About this exercise :: Output the lines below exactly, please, from the first line until the line with "Task: Click the dashed", counting both.

Extracted records
********

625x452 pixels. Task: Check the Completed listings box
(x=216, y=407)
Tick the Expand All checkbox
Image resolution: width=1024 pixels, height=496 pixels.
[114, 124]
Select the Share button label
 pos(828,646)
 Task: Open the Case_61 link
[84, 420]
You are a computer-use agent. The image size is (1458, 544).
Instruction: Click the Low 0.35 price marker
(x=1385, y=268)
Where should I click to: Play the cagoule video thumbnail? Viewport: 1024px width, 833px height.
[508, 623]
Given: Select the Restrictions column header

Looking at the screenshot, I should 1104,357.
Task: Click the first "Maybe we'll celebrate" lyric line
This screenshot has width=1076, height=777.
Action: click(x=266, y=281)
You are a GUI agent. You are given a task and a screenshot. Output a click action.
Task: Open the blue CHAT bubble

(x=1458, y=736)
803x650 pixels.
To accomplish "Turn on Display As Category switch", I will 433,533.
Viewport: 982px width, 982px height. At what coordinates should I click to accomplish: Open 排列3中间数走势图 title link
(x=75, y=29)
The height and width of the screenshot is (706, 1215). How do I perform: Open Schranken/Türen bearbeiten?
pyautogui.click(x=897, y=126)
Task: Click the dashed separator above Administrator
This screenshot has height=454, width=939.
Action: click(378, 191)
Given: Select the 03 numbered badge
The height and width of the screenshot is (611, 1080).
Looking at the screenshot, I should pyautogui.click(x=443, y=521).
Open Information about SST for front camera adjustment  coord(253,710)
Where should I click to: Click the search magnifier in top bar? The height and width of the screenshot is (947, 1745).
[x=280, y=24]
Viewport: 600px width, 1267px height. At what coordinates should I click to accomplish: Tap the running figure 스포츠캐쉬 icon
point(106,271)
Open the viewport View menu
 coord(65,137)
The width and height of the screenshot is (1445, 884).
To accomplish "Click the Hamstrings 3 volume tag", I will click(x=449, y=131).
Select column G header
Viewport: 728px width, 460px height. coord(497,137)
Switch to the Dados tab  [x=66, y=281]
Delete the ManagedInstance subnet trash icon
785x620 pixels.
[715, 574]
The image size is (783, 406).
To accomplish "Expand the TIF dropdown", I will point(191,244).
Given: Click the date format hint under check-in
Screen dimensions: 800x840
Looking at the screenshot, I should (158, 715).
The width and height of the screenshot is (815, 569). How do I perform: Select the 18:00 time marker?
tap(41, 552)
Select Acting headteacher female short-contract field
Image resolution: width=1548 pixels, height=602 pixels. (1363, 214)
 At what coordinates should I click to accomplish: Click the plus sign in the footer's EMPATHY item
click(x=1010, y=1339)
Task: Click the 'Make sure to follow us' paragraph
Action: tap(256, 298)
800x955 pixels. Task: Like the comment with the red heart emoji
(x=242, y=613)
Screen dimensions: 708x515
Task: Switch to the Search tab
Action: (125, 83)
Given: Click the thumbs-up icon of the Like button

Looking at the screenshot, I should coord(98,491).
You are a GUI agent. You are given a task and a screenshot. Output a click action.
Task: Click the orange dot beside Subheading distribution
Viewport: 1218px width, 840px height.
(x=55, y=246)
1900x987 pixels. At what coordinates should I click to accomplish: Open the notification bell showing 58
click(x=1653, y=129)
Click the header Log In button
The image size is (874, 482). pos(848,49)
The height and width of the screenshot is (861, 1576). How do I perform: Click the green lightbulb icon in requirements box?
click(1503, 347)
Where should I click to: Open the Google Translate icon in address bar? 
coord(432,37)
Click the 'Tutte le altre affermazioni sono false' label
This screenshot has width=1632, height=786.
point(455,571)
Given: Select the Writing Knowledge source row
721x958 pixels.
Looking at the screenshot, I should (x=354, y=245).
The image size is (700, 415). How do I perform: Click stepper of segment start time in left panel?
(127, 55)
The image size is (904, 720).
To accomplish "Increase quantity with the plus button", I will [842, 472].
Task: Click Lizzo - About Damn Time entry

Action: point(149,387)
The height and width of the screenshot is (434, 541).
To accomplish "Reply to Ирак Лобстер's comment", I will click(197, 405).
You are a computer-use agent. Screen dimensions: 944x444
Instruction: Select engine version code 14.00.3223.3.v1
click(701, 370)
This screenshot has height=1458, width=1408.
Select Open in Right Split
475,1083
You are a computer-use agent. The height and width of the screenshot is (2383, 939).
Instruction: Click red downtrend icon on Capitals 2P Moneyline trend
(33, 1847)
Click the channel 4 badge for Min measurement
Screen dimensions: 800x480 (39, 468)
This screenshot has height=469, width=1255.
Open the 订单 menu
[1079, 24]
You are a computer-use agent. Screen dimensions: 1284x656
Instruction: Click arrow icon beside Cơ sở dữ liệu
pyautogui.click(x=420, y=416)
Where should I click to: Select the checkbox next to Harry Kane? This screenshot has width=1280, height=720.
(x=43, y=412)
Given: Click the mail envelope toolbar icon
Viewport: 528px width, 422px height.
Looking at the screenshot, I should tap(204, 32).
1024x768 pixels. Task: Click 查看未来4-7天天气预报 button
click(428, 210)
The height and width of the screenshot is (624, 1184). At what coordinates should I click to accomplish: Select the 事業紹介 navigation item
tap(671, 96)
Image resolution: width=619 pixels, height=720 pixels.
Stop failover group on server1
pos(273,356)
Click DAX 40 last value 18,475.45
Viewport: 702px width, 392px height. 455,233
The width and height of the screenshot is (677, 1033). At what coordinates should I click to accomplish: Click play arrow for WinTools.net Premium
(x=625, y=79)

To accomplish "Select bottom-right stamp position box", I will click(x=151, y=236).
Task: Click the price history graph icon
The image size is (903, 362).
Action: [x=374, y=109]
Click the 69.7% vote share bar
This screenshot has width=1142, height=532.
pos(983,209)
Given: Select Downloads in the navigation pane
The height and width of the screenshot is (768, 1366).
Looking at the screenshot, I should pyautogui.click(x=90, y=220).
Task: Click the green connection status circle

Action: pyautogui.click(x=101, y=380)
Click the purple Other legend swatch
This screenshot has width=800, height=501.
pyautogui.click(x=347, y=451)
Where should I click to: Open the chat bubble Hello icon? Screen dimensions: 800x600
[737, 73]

********

Expected output ::
625x452 pixels. Task: Check the Completed listings box
(x=216, y=407)
Tick the Expand All checkbox
Image resolution: width=1024 pixels, height=496 pixels.
[114, 124]
Select the Share button label
 pos(828,646)
 Task: Open the Case_61 link
[84, 420]
You are a computer-use agent. The image size is (1458, 544).
Instruction: Click the Low 0.35 price marker
(x=1385, y=268)
Where should I click to: Play the cagoule video thumbnail? Viewport: 1024px width, 833px height.
[508, 623]
Given: Select the Restrictions column header

Looking at the screenshot, I should 1104,357.
Task: Click the first "Maybe we'll celebrate" lyric line
This screenshot has width=1076, height=777.
Action: click(x=266, y=281)
You are a GUI agent. You are given a task and a screenshot. Output a click action.
Task: Open the blue CHAT bubble

(x=1458, y=736)
803x650 pixels.
To accomplish "Turn on Display As Category switch", I will 433,533.
Viewport: 982px width, 982px height. At what coordinates should I click to accomplish: Open 排列3中间数走势图 title link
(x=75, y=29)
The height and width of the screenshot is (706, 1215). How do I perform: Open Schranken/Türen bearbeiten?
pyautogui.click(x=897, y=126)
Task: Click the dashed separator above Administrator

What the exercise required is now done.